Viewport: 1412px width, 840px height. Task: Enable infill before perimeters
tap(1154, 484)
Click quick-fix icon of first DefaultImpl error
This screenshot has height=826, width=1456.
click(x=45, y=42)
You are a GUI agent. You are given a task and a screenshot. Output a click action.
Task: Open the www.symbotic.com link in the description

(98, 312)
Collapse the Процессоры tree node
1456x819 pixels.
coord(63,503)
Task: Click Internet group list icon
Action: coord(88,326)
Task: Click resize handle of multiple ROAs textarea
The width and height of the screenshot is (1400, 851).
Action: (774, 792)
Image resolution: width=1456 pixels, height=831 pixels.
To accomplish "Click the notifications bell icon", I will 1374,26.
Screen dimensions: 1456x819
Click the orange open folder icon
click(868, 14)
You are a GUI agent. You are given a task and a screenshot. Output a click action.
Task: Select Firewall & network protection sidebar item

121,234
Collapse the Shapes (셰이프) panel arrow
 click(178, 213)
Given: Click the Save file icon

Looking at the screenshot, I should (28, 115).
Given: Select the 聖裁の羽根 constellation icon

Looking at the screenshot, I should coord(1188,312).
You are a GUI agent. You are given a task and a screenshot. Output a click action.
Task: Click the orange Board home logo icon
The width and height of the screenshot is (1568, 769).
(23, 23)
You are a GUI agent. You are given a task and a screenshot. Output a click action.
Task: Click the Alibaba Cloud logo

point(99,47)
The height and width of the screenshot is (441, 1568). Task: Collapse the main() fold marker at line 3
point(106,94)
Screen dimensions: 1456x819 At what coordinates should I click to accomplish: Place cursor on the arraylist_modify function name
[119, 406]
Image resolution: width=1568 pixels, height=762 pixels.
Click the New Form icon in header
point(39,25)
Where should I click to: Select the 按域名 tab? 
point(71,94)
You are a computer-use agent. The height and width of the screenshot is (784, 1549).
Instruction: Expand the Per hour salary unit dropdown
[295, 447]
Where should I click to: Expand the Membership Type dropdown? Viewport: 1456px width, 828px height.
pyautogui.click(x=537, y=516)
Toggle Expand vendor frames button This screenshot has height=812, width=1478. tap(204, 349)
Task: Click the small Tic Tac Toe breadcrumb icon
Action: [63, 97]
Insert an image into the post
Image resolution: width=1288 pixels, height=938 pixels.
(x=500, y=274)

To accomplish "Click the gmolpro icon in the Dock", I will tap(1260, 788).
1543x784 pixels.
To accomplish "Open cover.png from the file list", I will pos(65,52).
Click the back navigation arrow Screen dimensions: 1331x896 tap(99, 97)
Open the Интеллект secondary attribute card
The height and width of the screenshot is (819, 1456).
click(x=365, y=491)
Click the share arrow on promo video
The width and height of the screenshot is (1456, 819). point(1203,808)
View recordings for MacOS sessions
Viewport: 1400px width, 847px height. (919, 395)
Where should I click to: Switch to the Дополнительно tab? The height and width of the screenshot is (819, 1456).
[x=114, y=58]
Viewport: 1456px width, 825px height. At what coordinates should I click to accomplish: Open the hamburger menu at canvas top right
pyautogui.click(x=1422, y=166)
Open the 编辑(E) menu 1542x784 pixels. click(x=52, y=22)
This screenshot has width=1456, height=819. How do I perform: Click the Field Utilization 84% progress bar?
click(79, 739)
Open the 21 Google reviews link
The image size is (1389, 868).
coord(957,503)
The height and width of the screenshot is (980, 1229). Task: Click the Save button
+++++
REQUIRED WORK: For each line above that includes "will", make a copy.

TASK SOLUTION:
To accomplish "Click the notifications bell icon", I will 1374,26.
To accomplish "Click the gmolpro icon in the Dock", I will tap(1260, 788).
To accomplish "Open cover.png from the file list", I will pos(65,52).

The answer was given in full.